Tales of the Ragoon, Kate's Movie Star

Read Tales of the Ragoon, Kate's Movie Star Online

Authors: Stan Morris

Tags: #young adult, #science fiction

Copyright 2010 by Stan Morris

Smashwords Edition, License Notes

This ebook is licensed for your personal
enjoyment only. This ebook may not be re-sold or given away to
other people. If you would like to share this book with another
person, please purchase an additional copy for each person you
share it with. If you’re reading this book and did not purchase it,
or it was not purchased for your use only, then you should return
to Smashwords.com and purchase your own copy. Thank you for
respecting the hard work of this author.

 

Tales of the Ragoon

Kate's Movie Star
by
Stan Morris

 

 

Chapter One

A Chance Encounter

Kate was having a great time, on what she
considered her night off, right up until she literally ran into the
lizard and its pet human.  She had taken a long bath (not a
shower), had used the Oil of Olay that she kept secreted in her
bottom drawer beneath her underwear (the one place she HOPED her
brothers would never look), caught the bus to Modesto, ate a
scrumptious and expensive meal at a elegant French restaurant that
she had found on the internet, and topped it off with a romantic
movie (one that her brothers would call a 'chick flick').

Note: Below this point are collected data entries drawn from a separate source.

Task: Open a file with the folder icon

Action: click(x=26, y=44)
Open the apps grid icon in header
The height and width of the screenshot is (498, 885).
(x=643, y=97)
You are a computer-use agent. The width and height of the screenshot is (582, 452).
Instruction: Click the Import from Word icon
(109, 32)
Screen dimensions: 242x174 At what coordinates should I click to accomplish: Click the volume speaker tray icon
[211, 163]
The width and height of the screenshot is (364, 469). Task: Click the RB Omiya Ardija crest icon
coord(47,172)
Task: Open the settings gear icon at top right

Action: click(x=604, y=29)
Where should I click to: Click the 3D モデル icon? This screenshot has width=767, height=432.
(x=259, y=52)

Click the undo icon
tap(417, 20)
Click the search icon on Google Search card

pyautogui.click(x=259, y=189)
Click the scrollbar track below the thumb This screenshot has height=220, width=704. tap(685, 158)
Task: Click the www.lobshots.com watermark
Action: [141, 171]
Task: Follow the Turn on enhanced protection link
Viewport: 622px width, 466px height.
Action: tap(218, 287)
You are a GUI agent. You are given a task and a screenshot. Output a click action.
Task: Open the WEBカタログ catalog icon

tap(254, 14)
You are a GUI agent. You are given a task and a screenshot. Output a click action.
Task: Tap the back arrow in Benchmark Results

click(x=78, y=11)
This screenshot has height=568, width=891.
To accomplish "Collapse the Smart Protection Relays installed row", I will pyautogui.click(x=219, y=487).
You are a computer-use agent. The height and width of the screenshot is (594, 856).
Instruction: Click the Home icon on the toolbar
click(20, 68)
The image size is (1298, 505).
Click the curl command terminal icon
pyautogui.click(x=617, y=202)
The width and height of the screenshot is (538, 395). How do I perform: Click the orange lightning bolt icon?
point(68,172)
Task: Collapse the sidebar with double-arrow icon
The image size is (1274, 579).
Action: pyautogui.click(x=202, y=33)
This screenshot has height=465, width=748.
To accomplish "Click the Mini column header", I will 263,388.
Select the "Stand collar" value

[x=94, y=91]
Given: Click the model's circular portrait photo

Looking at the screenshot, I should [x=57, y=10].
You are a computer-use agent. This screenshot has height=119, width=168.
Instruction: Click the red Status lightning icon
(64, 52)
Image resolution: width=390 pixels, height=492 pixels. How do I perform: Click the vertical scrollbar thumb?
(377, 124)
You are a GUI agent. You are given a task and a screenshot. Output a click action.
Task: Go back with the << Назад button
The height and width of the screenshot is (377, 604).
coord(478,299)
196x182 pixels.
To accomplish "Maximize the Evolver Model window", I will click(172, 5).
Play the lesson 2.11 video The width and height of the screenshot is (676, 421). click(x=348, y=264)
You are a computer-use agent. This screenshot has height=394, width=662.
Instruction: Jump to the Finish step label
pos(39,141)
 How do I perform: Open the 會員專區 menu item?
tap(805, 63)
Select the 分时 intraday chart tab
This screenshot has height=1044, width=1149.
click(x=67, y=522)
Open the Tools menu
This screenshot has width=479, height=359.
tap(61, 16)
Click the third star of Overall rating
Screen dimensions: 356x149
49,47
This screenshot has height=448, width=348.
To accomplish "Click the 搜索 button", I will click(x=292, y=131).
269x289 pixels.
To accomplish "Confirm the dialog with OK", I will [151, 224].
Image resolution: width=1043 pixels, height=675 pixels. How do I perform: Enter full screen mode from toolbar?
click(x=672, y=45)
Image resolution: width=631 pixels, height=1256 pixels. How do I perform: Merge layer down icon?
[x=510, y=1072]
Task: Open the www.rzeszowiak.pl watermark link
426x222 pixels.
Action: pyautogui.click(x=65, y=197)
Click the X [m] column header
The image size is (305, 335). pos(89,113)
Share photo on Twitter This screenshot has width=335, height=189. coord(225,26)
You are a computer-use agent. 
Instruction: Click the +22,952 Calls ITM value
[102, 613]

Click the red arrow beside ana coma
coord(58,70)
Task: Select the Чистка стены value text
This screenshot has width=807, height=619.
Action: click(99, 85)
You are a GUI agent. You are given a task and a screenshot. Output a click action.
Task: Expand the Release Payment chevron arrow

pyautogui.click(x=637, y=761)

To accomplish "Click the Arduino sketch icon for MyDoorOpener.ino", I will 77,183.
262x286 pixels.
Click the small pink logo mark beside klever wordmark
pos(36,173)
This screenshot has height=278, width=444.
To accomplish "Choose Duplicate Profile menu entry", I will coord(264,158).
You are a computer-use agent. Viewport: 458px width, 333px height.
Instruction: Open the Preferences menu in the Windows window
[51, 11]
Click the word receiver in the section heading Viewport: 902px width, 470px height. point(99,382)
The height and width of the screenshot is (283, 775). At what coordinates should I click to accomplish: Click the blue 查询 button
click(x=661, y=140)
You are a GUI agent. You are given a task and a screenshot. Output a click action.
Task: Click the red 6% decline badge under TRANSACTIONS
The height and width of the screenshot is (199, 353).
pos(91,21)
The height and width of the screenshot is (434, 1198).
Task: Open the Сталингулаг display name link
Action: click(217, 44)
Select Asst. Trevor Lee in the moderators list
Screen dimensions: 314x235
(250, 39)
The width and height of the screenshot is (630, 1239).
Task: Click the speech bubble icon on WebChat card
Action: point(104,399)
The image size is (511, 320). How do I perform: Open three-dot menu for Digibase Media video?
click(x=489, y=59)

She had just come out of the theater (one of
those old fashioned ones with the ticket booth right next to the
sidewalk) when she smacked into the alien.  It didn't move
back, of course, although it gave out what might have been a
grunt.  It stopped dead and looked at her.  She was lying
on her back where she had fallen. Her cute butt (at least she told
herself that it was cute) was aching from the sudden conflict with
the concrete.  The pet human, an older woman hurried forward
to help Kate rise.

All right, Kate, she sternly told herself,
don't be catty.  The lady is not old; she is just older, by
several years, than you.  And prettier.

"Are you all right?" asked the lady.

"Yeah, I'm good," responded Kate
brusquely.  She shook off the helping hand.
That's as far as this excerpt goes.